PALANGKA RAYA,kalteng.co – PT Jasa Raharja Kalteng memastikan para korban kecelakaan bus DAMRI di lingkar luar Mahir Mahar mendapat santunan.
Sesuai Peraturan Menteri Keuangan (PMK) Nomor 15 Tahun 2017, besarnya santunan untuk korban kecelakaan yang terluka atau di rawat di rumah sakit, batas maksimal biaya perawatan hingga Rp20 juta.
Sedangkan untuk korban meninggal dunia Rp50 juta.
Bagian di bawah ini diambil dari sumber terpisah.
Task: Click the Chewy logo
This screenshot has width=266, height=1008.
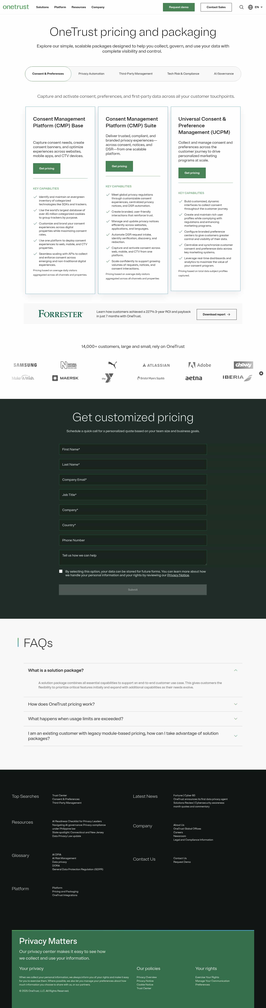Action: [243, 364]
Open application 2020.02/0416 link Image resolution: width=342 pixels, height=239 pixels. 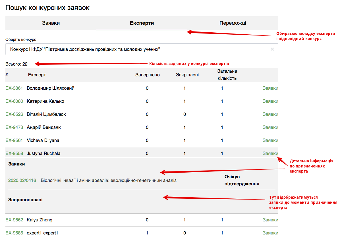(x=22, y=181)
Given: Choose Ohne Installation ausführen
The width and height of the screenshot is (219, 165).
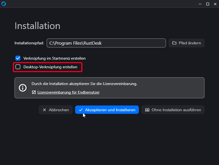Looking at the screenshot, I should pyautogui.click(x=173, y=110).
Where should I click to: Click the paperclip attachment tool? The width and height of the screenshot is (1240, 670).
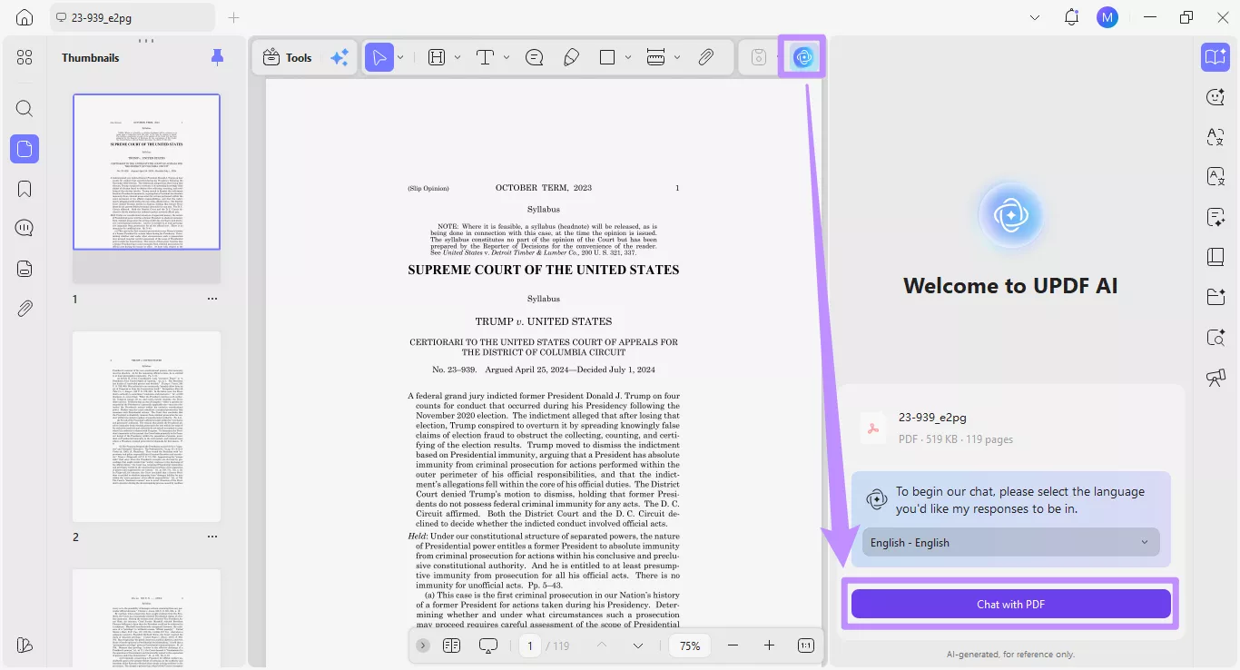705,56
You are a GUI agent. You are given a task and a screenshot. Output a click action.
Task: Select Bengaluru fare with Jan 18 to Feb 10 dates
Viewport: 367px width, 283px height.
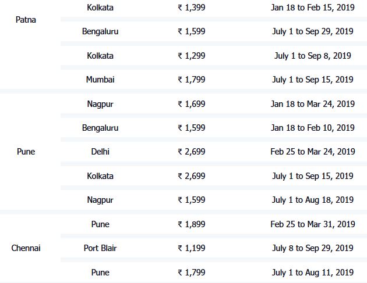coord(192,128)
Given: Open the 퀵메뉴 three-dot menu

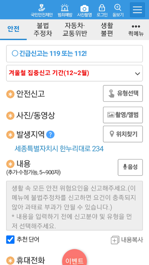Looking at the screenshot, I should pos(136,30).
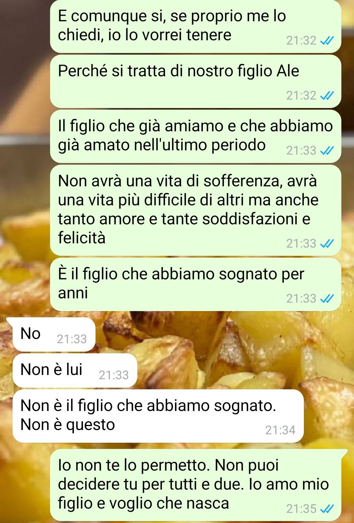Image resolution: width=354 pixels, height=523 pixels.
Task: Tap blue double-check on 'nostro figlio Ale' message
Action: click(327, 96)
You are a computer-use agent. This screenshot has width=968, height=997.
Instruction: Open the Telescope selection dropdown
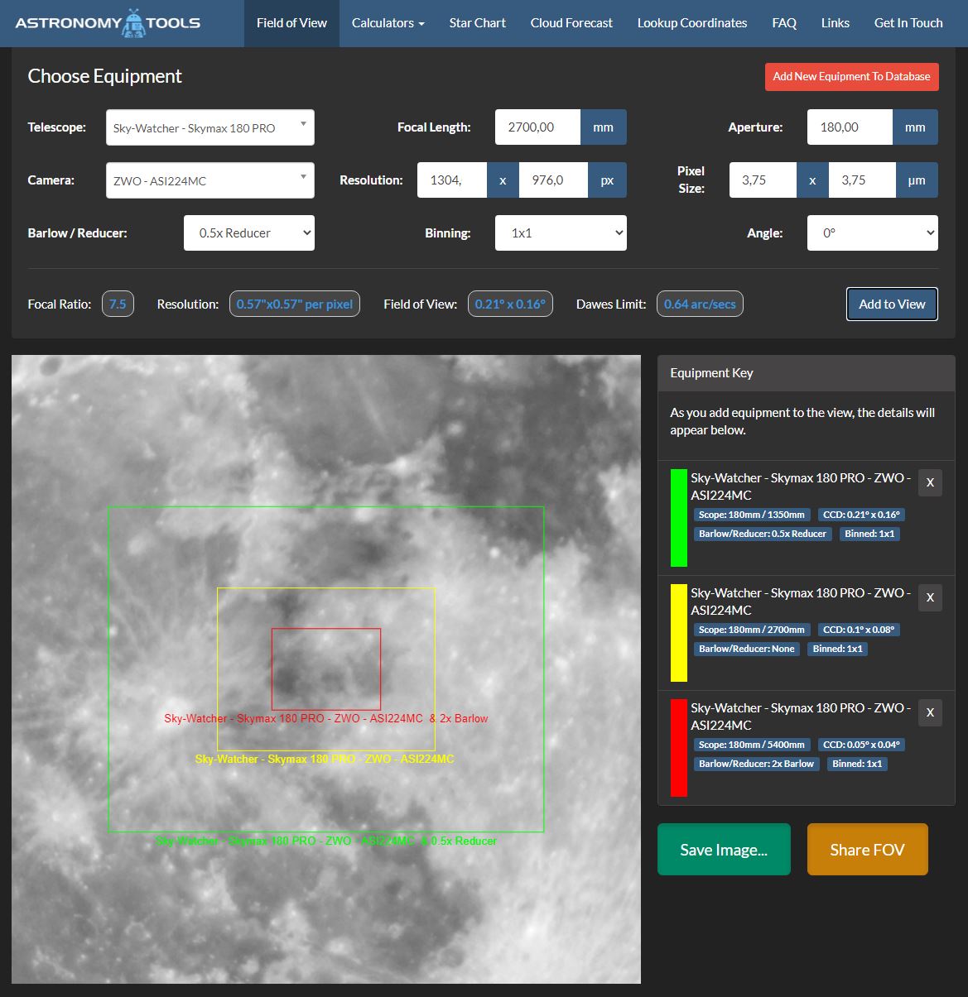[210, 127]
Dalam peristiwa itu, pihak Jasa Raharja sedikit menyayangkan soal data nama-nama penumpang yang di miliki pihak DAMRI yang di nilai tidak sesuai dengan kenyataan di lapangan.
Dalam daftar penumpang bus nahas itu, banyak nama yang tidak tercatat lengkap atau di catat berulang kali oleh petugas loket perusahaan bus.
Karena itu, Jasa Raharja mengingatkan kembali pengelola transportasi darat di Kalteng agar lebih tertib dalam melakukan pencatatan administrasi nama penumpang.
“Harus mencatat nama penumpang sesuai identitasnya,” kata Humas PT Jasa Raharja Kalteng Mangandar Dolok Saribu kepada Kalteng Pos saat di temui di kantornya, Kamis (20/5).
Hal itu, lanjut Mangandar, demi memudahkan pihak Jasa Raharja memberikan santunan kepada para korban kecelakaan apabila terjadi kecelakaan lalu lintas.
Meski manifes penumpang yang di miliki pihak DAMRI tidak lengkap, Jasa Raharja tetap memproses dan memberikan santunan kepada para korban, baik yang mengalami luka-luka maupun korban meninggal dunia.